On 26/01/2016 18:21, Chris Friesen wrote:
>>
>> My question is, why doesn't qemu continue processing virtio packets
>> while the dirty page scanning and memory transfer over the network is
>> proceeding?
>
> QEMU (or vhost) _are_ processing virtio traffic, because otherwise you'd
> have no delay---only dropped packets. Or am I missing something?
I have separate timestamps embedded in the packet for when it was sent
and when it was echoed back by the target (which is the one being
migrated). What I'm seeing is that packets to the guest are being sent
every msec, but they get delayed somewhere for over a second on the way
to the destination VM while the migration is in progress.

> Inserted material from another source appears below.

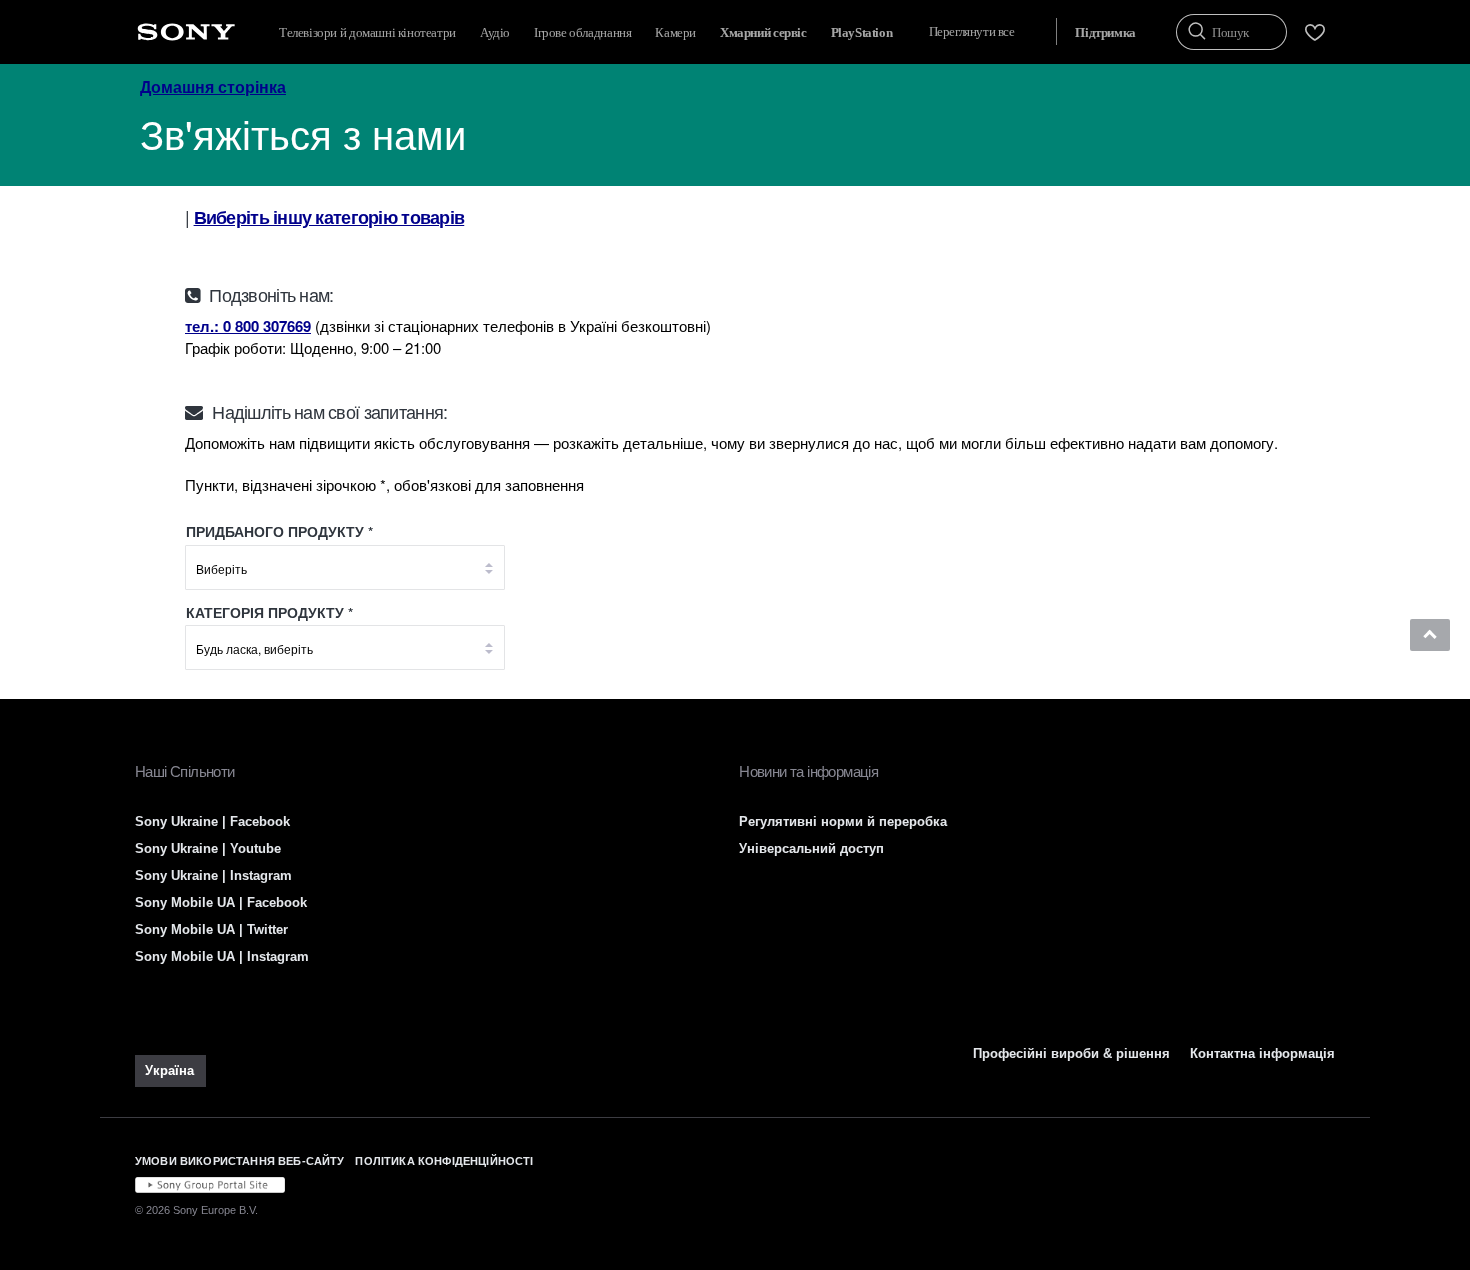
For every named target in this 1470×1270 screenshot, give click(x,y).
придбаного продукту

Once the
migration is over, a bunch of packets get delivered to the app in the
guest and are then processed all at once and echoed back to the sender
in a big burst (and a bunch of packets are dropped, presumably due to a
buffer overflowing somewhere).
That doesn't exclude a bug somewhere in net/ code. It doesn't pinpoint
it to QEMU or vhost-net.
In any case, what I would do is to use tracing at all levels (guest
kernel, QEMU, host kernel) for packet rx and tx, and find out at which
layer the hiccup appears.
Paolo
For comparison, we have a DPDK-based fastpath NIC type that we added
(sort of like vhost-net), and it continues to process packets while the
dirty page scanning is going on. Only the actual cutover affects it.